Task set.
- 1) In the news report on Aleppo below, list every number written in digits, in order of appearance, and include a number again each time it recurs.
- 2) From the news report on Aleppo below, write out the passage that begins at the words "O’Brien said the" and ends after the words "country’s commercial center.".

Extract to read.
· · · ·
UNITED NATIONS —
The United Nations aid chief warned Monday that Syria is the greatest humanitarian crisis of our time and there “is a race against time” to save hundreds of thousands of besieged civilians with food, water and medical supplies.
“In Aleppo, we risk seeing a humanitarian catastrophe unparalleled in the over five years of bloodshed and carnage in the Syrian conflict,” Stephen O’Brien told the U.N. Security Council in his monthly briefing on the situation.
“Once again," he added, "I cannot stress strongly enough the need for a 48-hour pause in fighting to be approved by all sides and come into effect, so that safe and sustained humanitarian access is opened to all areas of Aleppo.”
Since last month, the U.N. has been asking for weekly 48-hour pauses in the fighting in Aleppo in order to get aid in and the sick and injured out.
O’Brien said the U.N. is ready to move some 70 trucks with aid into eastern Aleppo as soon as it receives the necessary security guarantees. The eastern part of the city is held by opposition forces, but has been encircled and under siege by government forces for weeks, effectively trapping some 250,000 people.
The government controls the city’s west, where more than a million people still reside. Aleppo is Syria’s largest city and before the civil war began, the country’s commercial center.
· · · ·
Stored data.
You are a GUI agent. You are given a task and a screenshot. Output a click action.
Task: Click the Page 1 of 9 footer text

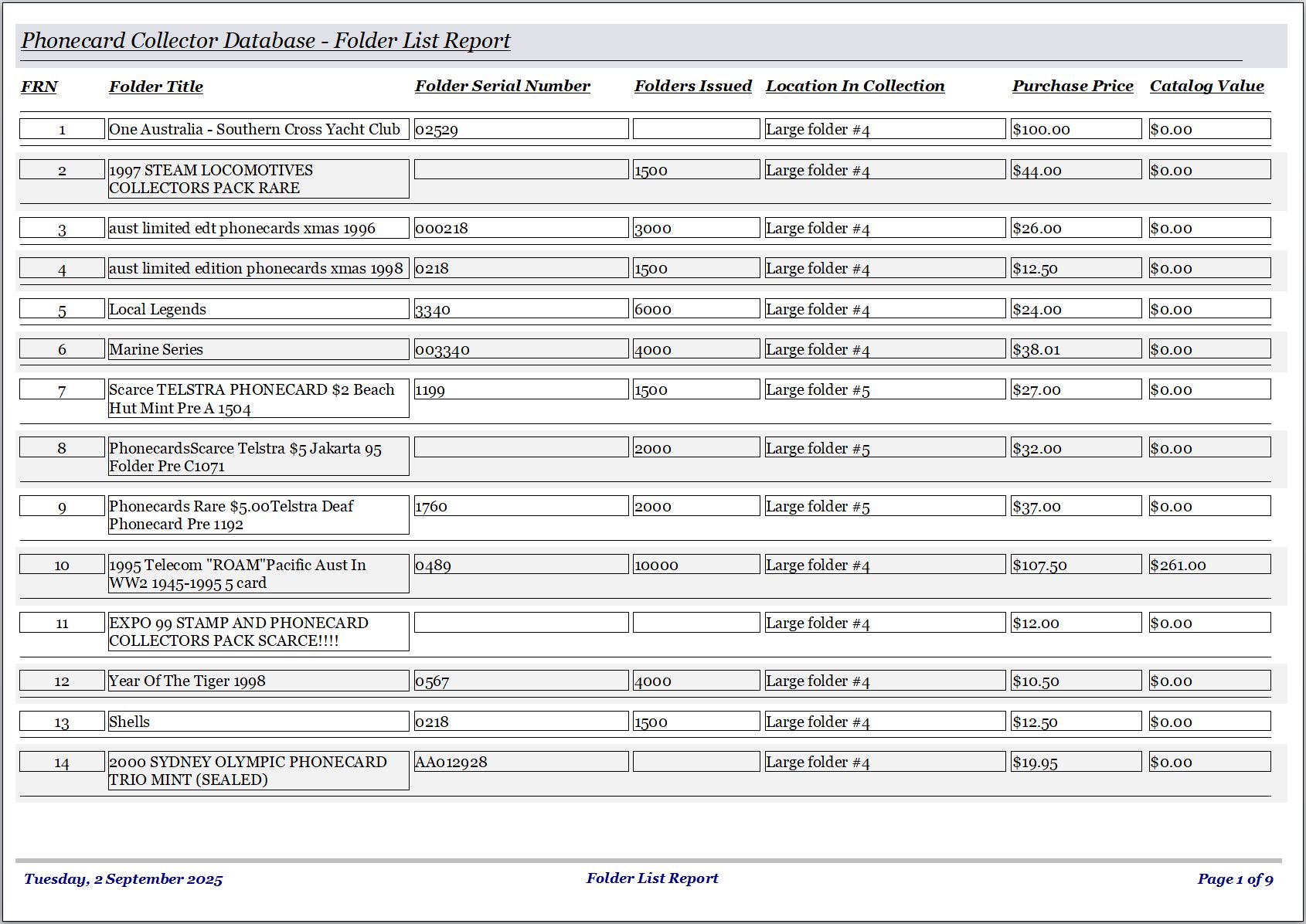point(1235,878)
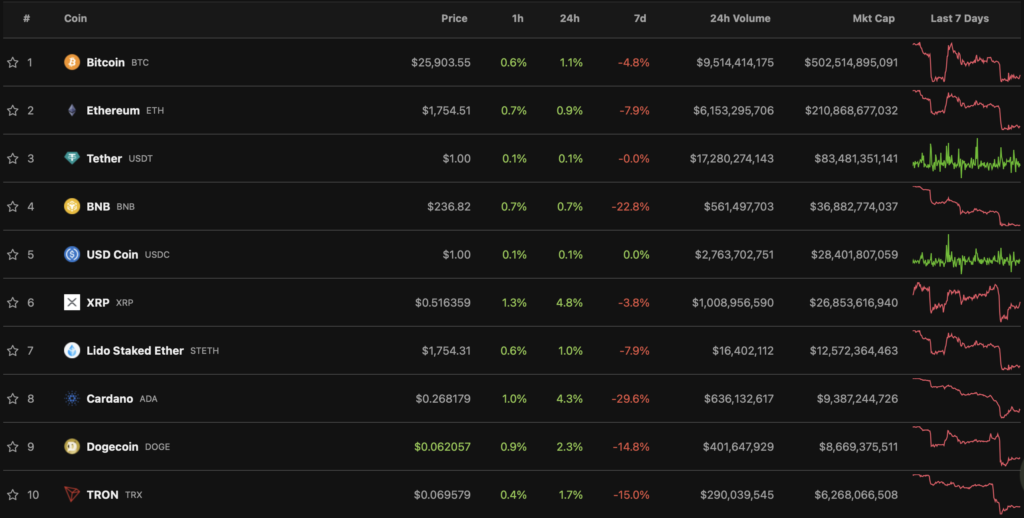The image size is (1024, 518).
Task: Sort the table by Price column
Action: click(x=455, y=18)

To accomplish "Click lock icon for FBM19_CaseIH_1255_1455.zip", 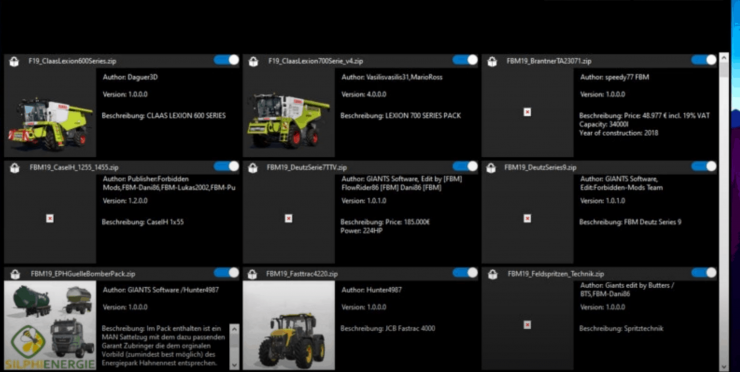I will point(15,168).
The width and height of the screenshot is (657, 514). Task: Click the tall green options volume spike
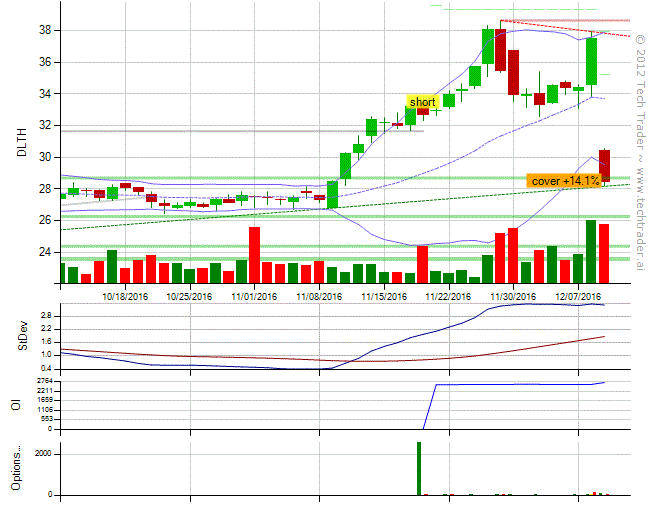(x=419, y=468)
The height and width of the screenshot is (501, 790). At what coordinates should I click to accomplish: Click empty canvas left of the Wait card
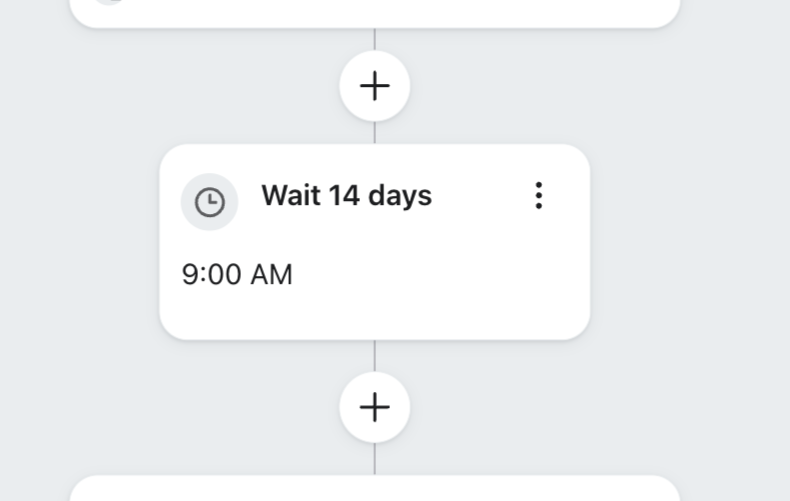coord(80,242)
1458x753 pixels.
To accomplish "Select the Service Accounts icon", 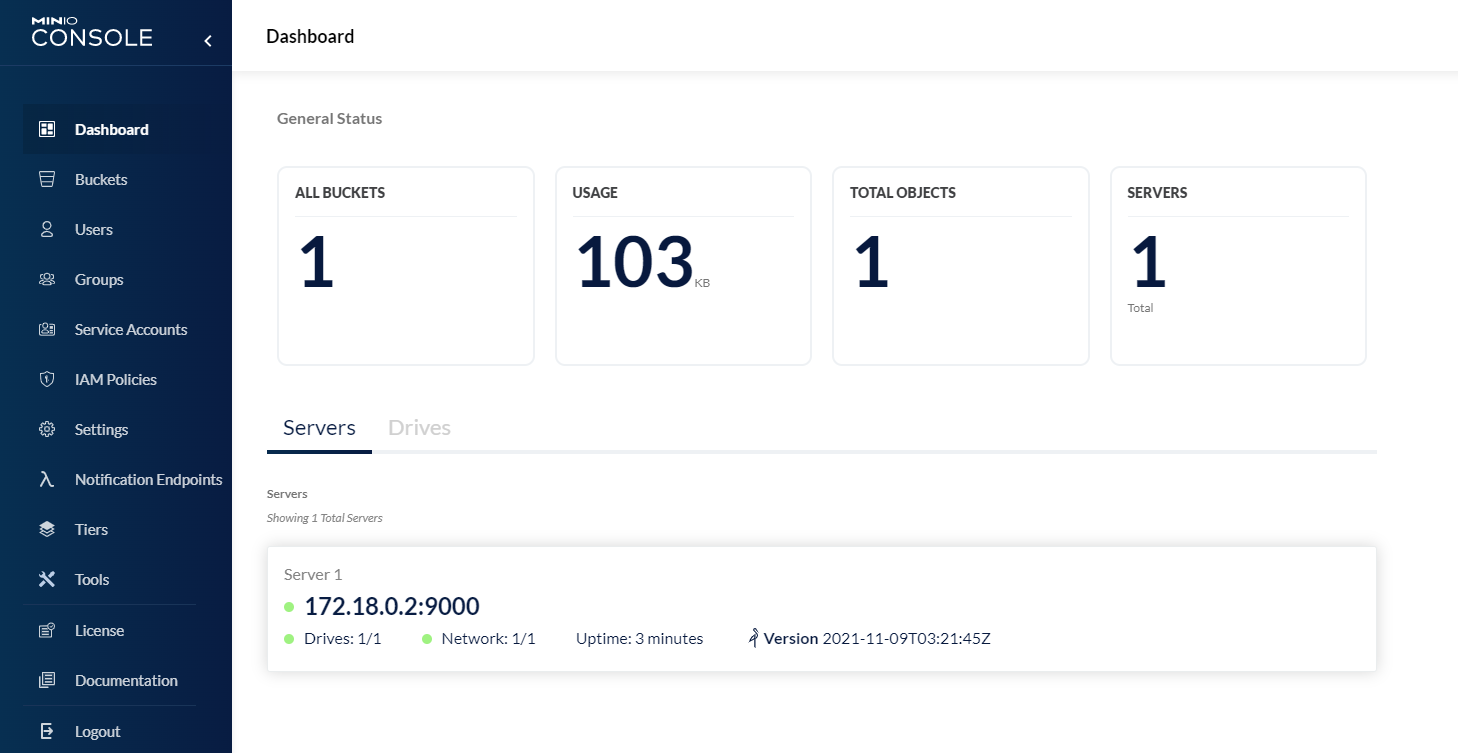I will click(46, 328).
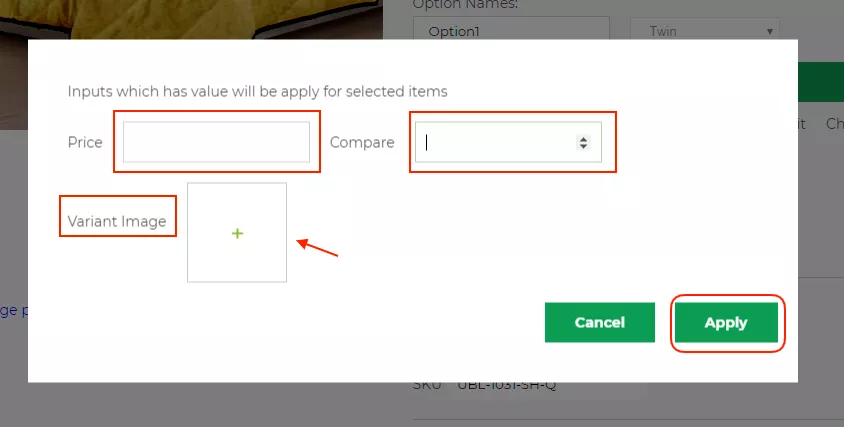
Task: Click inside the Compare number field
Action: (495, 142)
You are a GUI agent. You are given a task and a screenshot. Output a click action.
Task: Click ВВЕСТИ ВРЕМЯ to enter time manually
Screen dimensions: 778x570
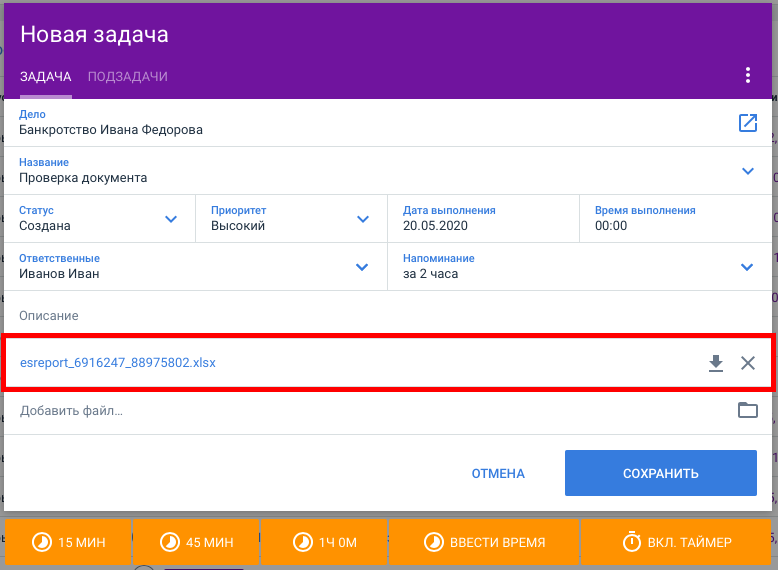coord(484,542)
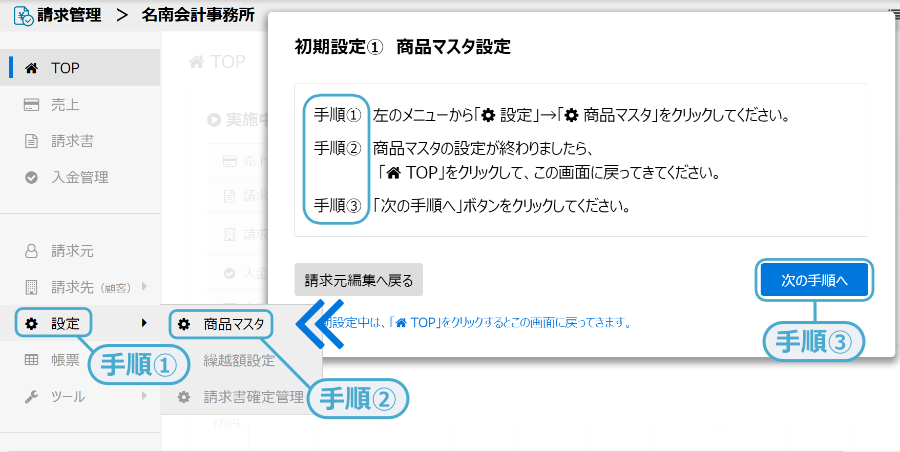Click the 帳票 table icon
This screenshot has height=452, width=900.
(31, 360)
· · · ·
Answers below.
- 1)
48 (in "a 48-hour pause")
48 (in "weekly 48-hour pauses")
70
250,000

- 2)
O’Brien said the U.N. is ready to move some 70 trucks with aid into eastern Aleppo as soon as it receives the necessary security guarantees. The eastern part of the city is held by opposition forces, but has been encircled and under siege by government forces for weeks, effectively trapping some 250,000 people.
The government controls the city’s west, where more than a million people still reside. Aleppo is Syria’s largest city and before the civil war began, the country’s commercial center.